Page extract:
The masses of enlisted men could have been used for reconstruction and security. Now the U.S. faces terrorism and building a new force.

By Mark Fineman, Warren Vieth and Robin Wright

LA Times Staff Writers

August 24, 2003

WASHINGTON -- U.S. civil administrator L. Paul Bremer III had been on the job in Baghdad less than two weeks when he announced a decision that sent shockwaves through Iraqi society.

With a stroke of the pen, Bremer dissolved Iraq's vast armed services, sending pink slips to more than 400,000 armed officers and enlisted men whose light resistance had helped secure the U.S.-led military victory against their government.

It was a decision that went against the advice of U.S. experts and exiled Iraqi military officers who had spent months preparing detailed plans for the Bush administration that called for giving the Iraqi army a key role in winning the peace.

Now, many Iraqis believe, the cost of that decision is becoming painfully clear. U.S. troops and occupation officials are struggling to go it alone in defending themselves and Iraq against daily attacks by armed opponents, who are blowing up water mains, oil pipelines, electric towers, military convoys and, in recent days, the Jordanian embassy and the U.N. headquarters in Baghdad.

Some experts believe Bremer's May 23 edict may even have provided recruits for the insurgency by alienating trained officers and enlisted men who were enraged by the decree. One administration official suggested last week that former senior officers may even be "directing" the attacks.

At the same time, Pentagon leaders are calling for Iraqis to take a greater role in defending their country against attacks. They are scrambling to build a new Iraqi army from scratch — while most of the old army sits at home collecting stipends of $50 to $150 a month.

"Instead of us using these personnel against terrorism, terrorists are using them against us," said former Iraqi special forces Maj. Mohammed Faour, who helped lead a group of exiles who consulted in the administration's early postwar military planning.

"This is a tragedy. We could use these people. They are military people. They are professionals. They are used to obeying orders. They need money. They need the lives they had before."

In defending the decision, Bremer, his top aides and administration officials in Washington said the army had dissolved itself and there was no Iraqi military left to rebuild. They added that the decision — made at "very high policy levels" in Washington — also was meant as a "highly symbolic" message that the old regime was dead.

"By the time the conflict was over, that army, so-called, didn't exist anymore. There was nothing to disband," Bremer said in a recent interview. The ranks of top officers, he added, "had been in the army so long they were essentially not going to be re-treadable into the new army."

Some Iraqis find that explanation disingenuous. Tens of thousands of soldiers who went home rather than fight did so because the American forces urged them to, with weeks of leafleting that admonished them not to fight.

(Word and element location data)
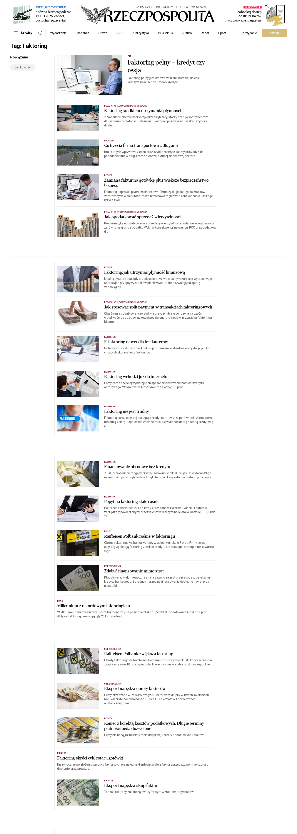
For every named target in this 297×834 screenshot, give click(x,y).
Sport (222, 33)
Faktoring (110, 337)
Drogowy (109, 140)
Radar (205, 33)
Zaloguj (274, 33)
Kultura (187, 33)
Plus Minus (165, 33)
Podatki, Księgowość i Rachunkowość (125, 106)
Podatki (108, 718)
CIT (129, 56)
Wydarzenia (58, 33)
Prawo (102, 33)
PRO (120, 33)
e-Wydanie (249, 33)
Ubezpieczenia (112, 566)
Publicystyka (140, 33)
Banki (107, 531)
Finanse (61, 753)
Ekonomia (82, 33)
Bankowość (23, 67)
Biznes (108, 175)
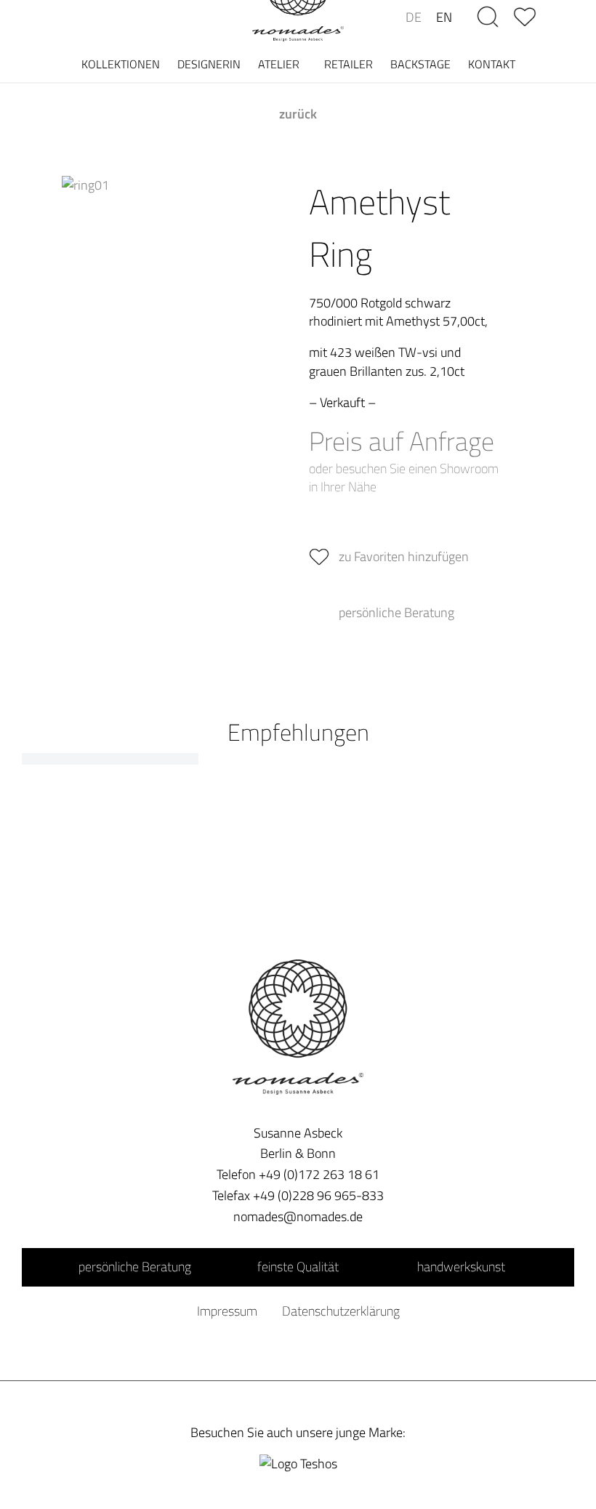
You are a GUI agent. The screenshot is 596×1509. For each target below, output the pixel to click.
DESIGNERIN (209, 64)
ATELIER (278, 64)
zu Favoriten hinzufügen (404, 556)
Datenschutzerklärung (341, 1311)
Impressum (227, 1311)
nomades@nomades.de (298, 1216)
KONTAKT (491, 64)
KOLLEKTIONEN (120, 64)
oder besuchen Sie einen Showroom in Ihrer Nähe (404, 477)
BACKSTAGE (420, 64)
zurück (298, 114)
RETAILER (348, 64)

---

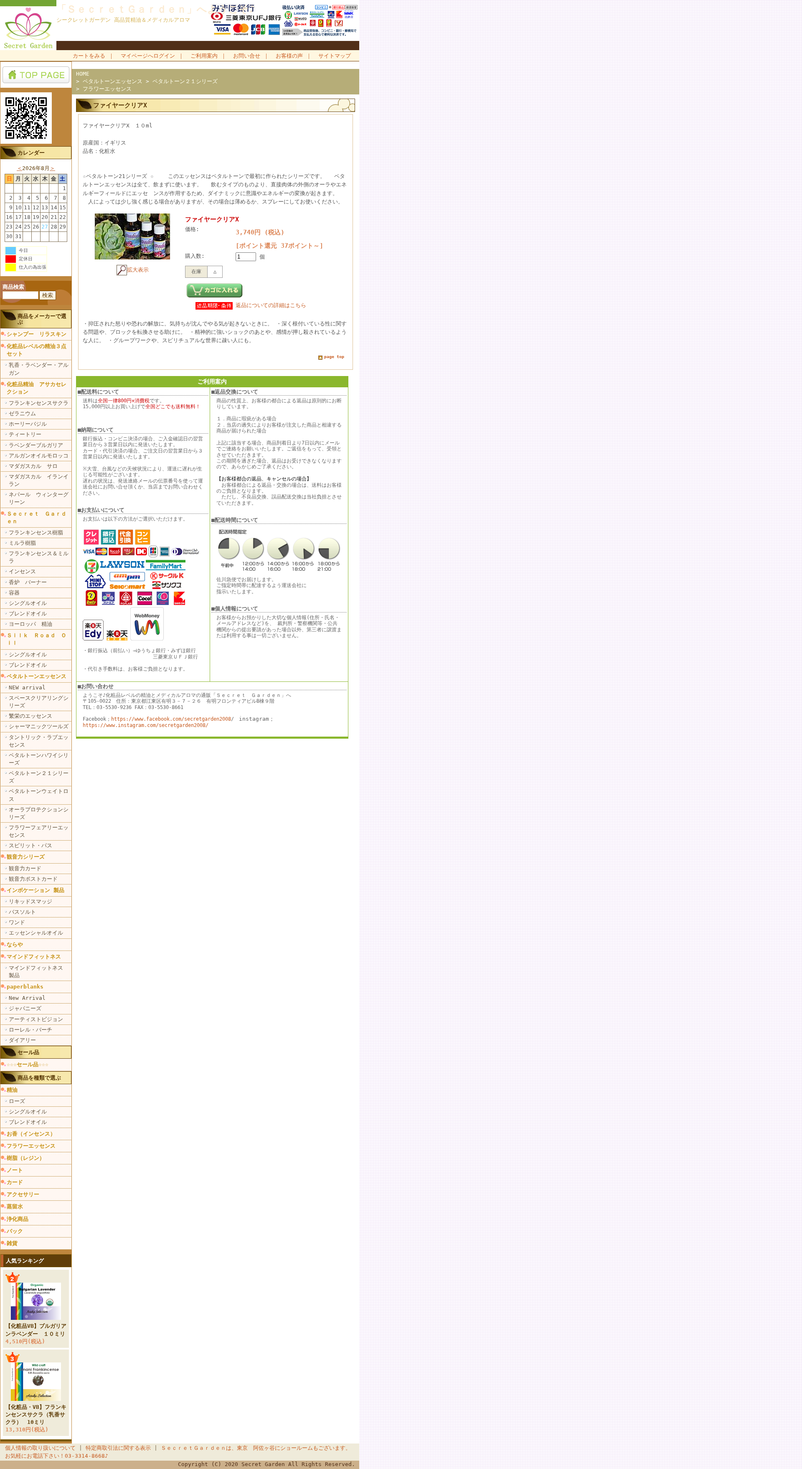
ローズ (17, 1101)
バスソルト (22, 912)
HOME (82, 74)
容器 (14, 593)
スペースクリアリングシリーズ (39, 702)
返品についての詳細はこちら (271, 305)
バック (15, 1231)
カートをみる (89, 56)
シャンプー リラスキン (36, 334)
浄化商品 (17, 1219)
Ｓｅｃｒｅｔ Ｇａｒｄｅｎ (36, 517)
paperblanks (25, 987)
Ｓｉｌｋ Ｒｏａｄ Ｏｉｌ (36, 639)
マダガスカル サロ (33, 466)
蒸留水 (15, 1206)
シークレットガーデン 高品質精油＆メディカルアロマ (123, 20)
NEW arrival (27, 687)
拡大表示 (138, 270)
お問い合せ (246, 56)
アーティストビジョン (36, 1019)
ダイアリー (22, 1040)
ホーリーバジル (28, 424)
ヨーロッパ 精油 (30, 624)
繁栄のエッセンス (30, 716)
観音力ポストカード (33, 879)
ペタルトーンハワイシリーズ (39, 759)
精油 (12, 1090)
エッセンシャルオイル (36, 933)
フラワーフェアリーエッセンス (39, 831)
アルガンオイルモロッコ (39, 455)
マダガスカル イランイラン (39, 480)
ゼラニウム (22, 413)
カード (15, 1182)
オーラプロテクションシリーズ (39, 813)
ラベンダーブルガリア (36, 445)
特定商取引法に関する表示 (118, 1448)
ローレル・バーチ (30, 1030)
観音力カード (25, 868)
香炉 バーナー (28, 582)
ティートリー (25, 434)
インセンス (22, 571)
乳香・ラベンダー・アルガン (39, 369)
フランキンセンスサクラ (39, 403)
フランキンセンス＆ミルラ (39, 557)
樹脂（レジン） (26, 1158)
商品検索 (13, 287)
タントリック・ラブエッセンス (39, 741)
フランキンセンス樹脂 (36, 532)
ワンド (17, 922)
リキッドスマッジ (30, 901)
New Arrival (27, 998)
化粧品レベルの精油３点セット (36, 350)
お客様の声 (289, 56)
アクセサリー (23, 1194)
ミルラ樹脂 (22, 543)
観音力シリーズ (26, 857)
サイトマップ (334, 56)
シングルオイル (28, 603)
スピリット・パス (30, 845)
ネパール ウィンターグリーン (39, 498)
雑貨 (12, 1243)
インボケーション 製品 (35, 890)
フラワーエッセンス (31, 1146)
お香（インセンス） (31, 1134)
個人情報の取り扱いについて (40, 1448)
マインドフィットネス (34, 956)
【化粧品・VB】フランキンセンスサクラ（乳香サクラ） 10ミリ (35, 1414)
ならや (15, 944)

* * *

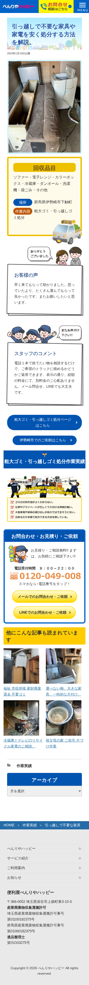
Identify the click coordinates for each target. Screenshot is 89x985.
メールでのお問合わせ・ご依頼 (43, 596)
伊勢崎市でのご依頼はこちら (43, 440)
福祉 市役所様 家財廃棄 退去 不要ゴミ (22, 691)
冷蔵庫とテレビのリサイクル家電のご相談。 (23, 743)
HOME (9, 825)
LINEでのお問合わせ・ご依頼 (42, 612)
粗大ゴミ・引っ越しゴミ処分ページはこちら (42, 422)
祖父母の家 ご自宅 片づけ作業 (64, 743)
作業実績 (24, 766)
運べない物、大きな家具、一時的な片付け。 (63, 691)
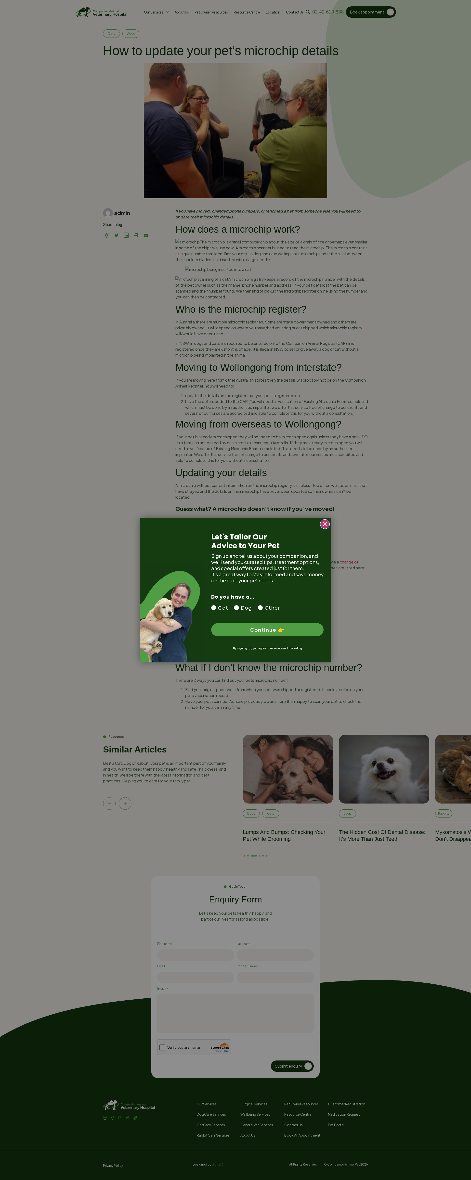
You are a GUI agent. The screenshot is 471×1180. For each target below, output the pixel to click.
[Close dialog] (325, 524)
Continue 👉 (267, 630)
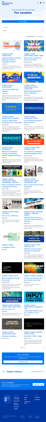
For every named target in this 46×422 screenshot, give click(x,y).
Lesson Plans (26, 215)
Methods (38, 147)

What to produce: Reproduce word for word the part of the article about Iraq's disbanded army starting at "The masses of" and ending at "against their government.". The data has no connection to the article about Iraq's disbanded army.

Result:
The masses of enlisted men could have been used for reconstruction and security. Now the U.S. faces terrorism and building a new force.

By Mark Fineman, Warren Vieth and Robin Wright

LA Times Staff Writers

August 24, 2003

WASHINGTON -- U.S. civil administrator L. Paul Bremer III had been on the job in Baghdad less than two weeks when he announced a decision that sent shockwaves through Iraqi society.

With a stroke of the pen, Bremer dissolved Iraq's vast armed services, sending pink slips to more than 400,000 armed officers and enlisted men whose light resistance had helped secure the U.S.-led military victory against their government.